How to allow connection from specific AWS EKS pods to AWS RDS?

3.4k views Asked by At

Let's say I have an EKS cluster with multiple pods hosting different applications. I want to allow connections from a specific application to an RDS instance without allowing all the pods in the EKS cluster to connect to the RDS. After some research, I found out that there's a networking approach to solve the issue, by creating security groups for pods. But I am trying to look for another approach.

I was expecting to have a simple setup where I can:

  • create IAM policy with read/write permissions to the DB
  • create an IAM role and attach that policy
  • create a service account (IAM and k8s service accounts) with that role
  • assign the service account to the pods I want to grant RDS access.

But it seems like the only way to have IAM authentication from pods to RDS, is by continuously generating a token each 15m. Is this the only way?

1

There are 1 answers

2
Marcin W. On

I would recommend this task to be divided into following parts:

  • making sure the security concept is sound
  • allowing network traffic from EC2 worker nodes to RDS
  • creating Egress network policy for the cluster to only allow RDS traffic for specific pods

making sure the security concept is sound

The question here is why would you want to select only specific pods to access RDS database? Is there a trust issue with parties deploying pods to the cluster or is it a matter of compliance (some departments can't access other department resources)?
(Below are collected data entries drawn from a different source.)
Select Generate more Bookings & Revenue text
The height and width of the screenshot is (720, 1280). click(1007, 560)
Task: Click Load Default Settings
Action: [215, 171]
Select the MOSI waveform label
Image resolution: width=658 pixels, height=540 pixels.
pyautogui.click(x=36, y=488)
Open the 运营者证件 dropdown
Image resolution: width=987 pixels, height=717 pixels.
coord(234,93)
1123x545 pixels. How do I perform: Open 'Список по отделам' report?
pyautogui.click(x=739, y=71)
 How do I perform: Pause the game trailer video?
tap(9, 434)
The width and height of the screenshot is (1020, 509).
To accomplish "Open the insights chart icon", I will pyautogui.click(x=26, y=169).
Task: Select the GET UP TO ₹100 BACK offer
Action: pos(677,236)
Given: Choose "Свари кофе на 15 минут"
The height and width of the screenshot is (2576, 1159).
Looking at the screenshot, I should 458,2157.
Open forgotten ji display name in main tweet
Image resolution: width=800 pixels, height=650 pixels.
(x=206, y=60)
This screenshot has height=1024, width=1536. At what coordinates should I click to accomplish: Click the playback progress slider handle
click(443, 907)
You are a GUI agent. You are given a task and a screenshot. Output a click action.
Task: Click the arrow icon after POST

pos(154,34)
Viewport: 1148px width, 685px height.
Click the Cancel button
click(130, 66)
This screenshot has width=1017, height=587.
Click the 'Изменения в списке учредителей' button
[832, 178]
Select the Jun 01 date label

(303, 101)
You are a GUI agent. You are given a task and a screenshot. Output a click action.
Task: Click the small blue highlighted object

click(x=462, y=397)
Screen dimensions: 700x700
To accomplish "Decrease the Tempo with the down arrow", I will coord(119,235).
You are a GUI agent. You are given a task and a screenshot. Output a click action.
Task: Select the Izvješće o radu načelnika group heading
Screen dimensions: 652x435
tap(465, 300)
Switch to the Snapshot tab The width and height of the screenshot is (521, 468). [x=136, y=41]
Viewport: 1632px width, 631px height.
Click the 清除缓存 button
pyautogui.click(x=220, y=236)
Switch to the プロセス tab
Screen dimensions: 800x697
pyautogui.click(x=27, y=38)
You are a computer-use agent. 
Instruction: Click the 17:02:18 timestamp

If it's trust, maybe the separation here is not enough, maybe you should not allow untrusted pods on your cluster (vulnerabilities with root gaining via docker)?

allowing network traffic from EC2 worker nodes to RDS

For this, the Security Group of worker EC2 nodes must be allowed on RDS side (Inbound rules), and just to be sure, SG of EKS cluster nodes should also allow connections to RDS. Without these generic rules, the traffic can't flow. You could be specific here - for example allow access on only specific RDS instances, not all. You can have more than one node group for your EKS cluster also (and run pods that require RDS access only on those nodes, with labels).

creating Egress network policy for the cluster

If you create a default deny-all Egress policy (which is highly recommended), than no pods can access RDS by default. You can then apply more granular Egress policies to access RDS database by namespace, label, pod name. More here: https://www.cncf.io/blog/2020/02/10/guide-to-kubernetes-egress-network-policies/

Clarification: in this scenario you store secrets to access database in kubernetes secrets, mount them into pod and login normally. If you want to just get connection without auth, my answer won't help you.